:: Supplied data
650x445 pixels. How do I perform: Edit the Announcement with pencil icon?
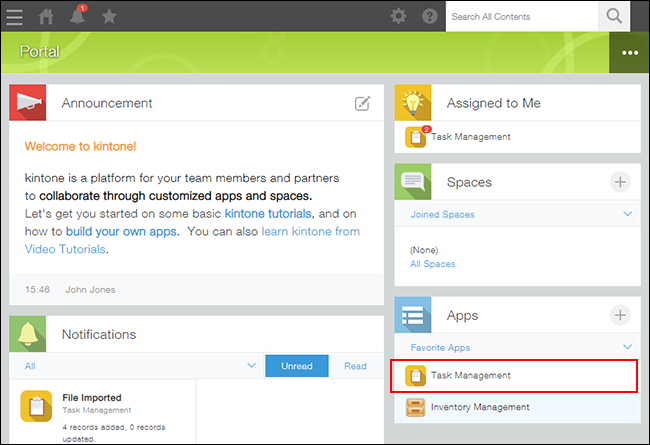pos(362,103)
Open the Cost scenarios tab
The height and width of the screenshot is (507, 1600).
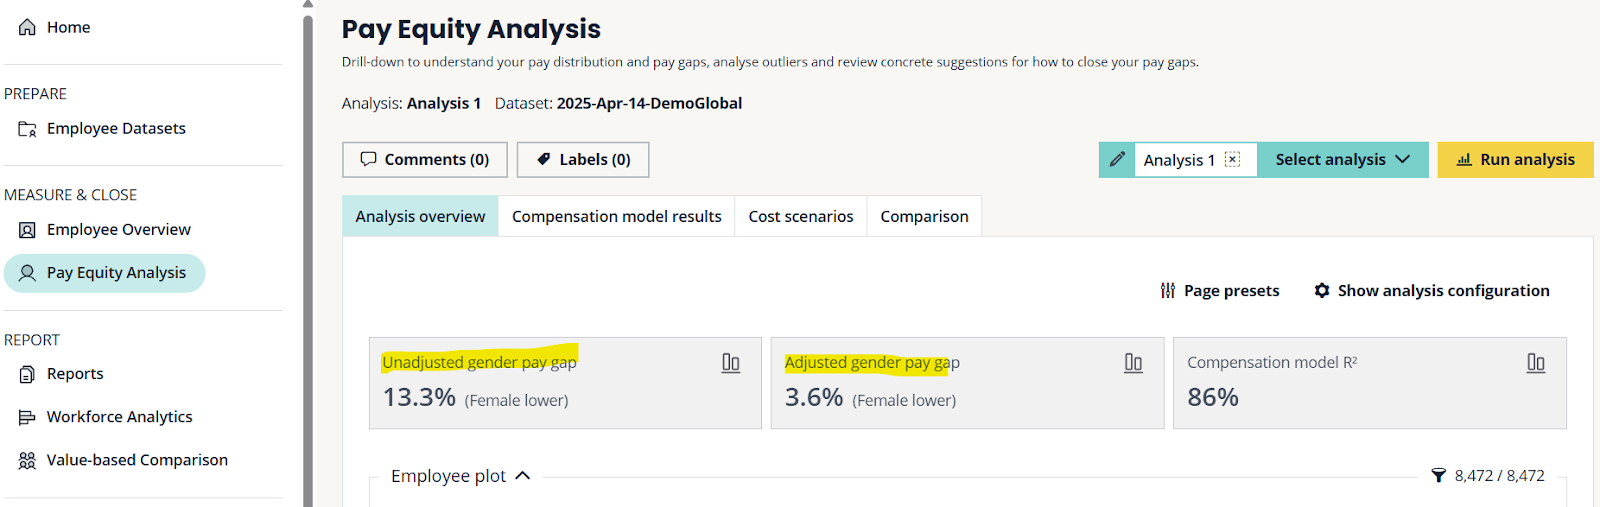point(800,217)
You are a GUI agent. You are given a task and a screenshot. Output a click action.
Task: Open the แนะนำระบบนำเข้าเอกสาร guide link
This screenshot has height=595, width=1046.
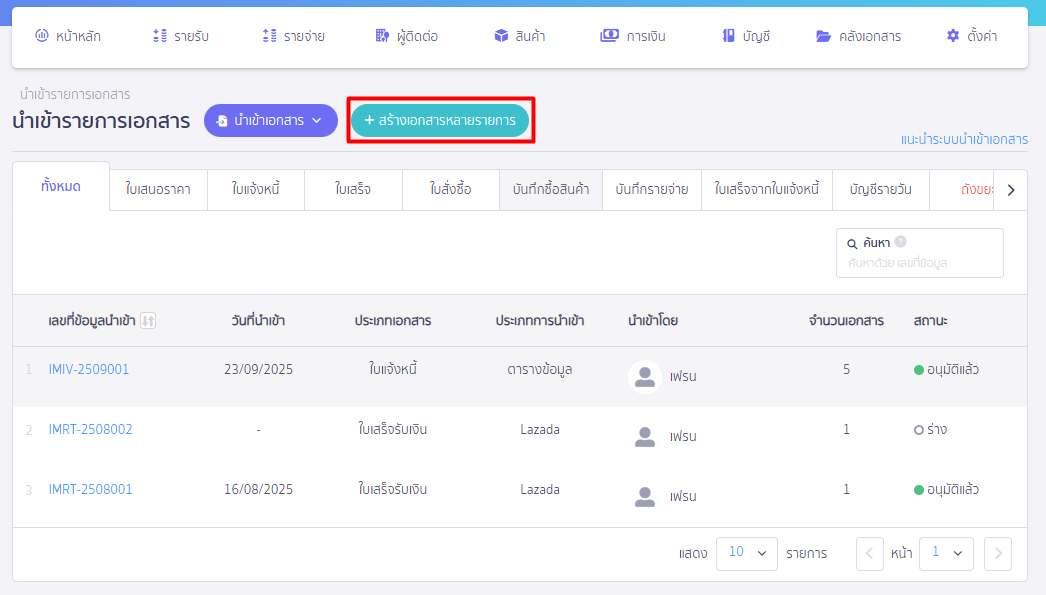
::::
▶ **What is required**:
None of the pictures should be kept; reproduce all the remaining material exactly.

▶ **Solution**:
650x445 pixels. How do I perform: Edit the Announcement with pencil icon?
pos(362,103)
Open the Cost scenarios tab
The height and width of the screenshot is (507, 1600).
point(800,217)
You are a GUI agent. You are given a task and a screenshot. Output a click action.
Task: Open the แนะนำระบบนำเข้าเอกสาร guide link
This screenshot has height=595, width=1046.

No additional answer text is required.